The motivation for amortized analysis is to better understand the running time of certain

techniques, where standard worst-case analysis provides an overly pessimistic bound. Amortized analysis generally applies to a method that consists of a sequence of operations, where the vast majority of the operations are cheap, but some of the operations are expensive. If we can show that the expensive operations are particularly rare we can change them to the cheap operations, and only bound the cheap operations.

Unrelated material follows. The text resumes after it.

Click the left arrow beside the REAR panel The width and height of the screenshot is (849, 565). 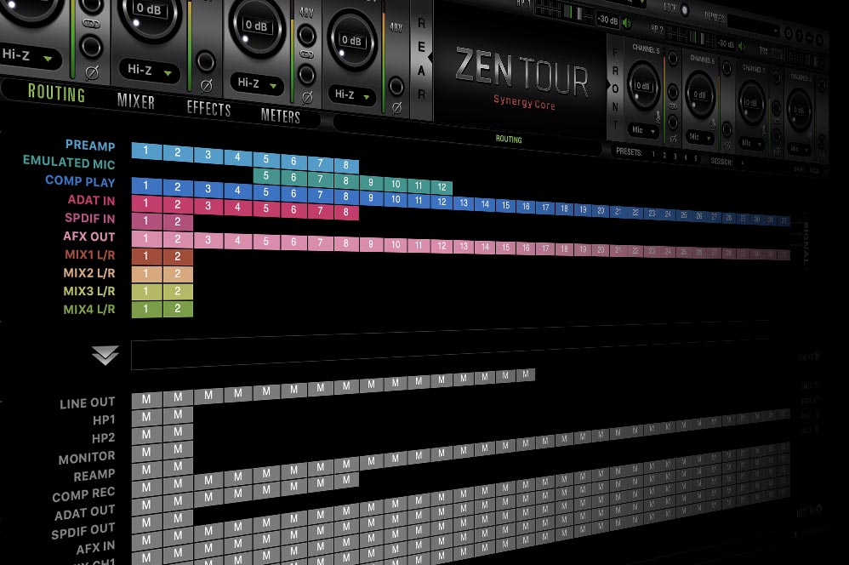tap(430, 56)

The general approach is to assign an artificial cost to each operation in the sequence, such that the total of the artificial costs for the sequence of operations bounds the total of the real costs for the sequence. This artificial cost is called the amortized cost of operation. To analyze the running time, the amortized cost thus is a correct way of understanding the overall running time – but note that particular operations can still take longer so it is not a way of bounding the running time of any individual operation in the sequence.

When one event in a sequence affects the cost of later events:

One particular task may be expensive. But it may leave data structure in a state that the next few operations become easier.

Example:
Let us consider an array of elements from which we want to find the k the smallest element. We can solve this problem by using sorting. After sorting the given array, we just need to return the kth element from it. The cost of performing the sort (assuming comparison-based sorting algorithm) is O(nlogn). If we perform n such selections then the average cost of each selection is O(nlogn/n) = O(logn). This clearly indicates that sorting once is reducing the complexity of subsequent operations.

In the next article, I am going to discuss Recursion And BackTracking in detail Here, in this article, I try to explain Master Theorem. I hope you enjoy this Master Theorem article. I would like to have your feedback. Please post your feedback, question, or comments about this article.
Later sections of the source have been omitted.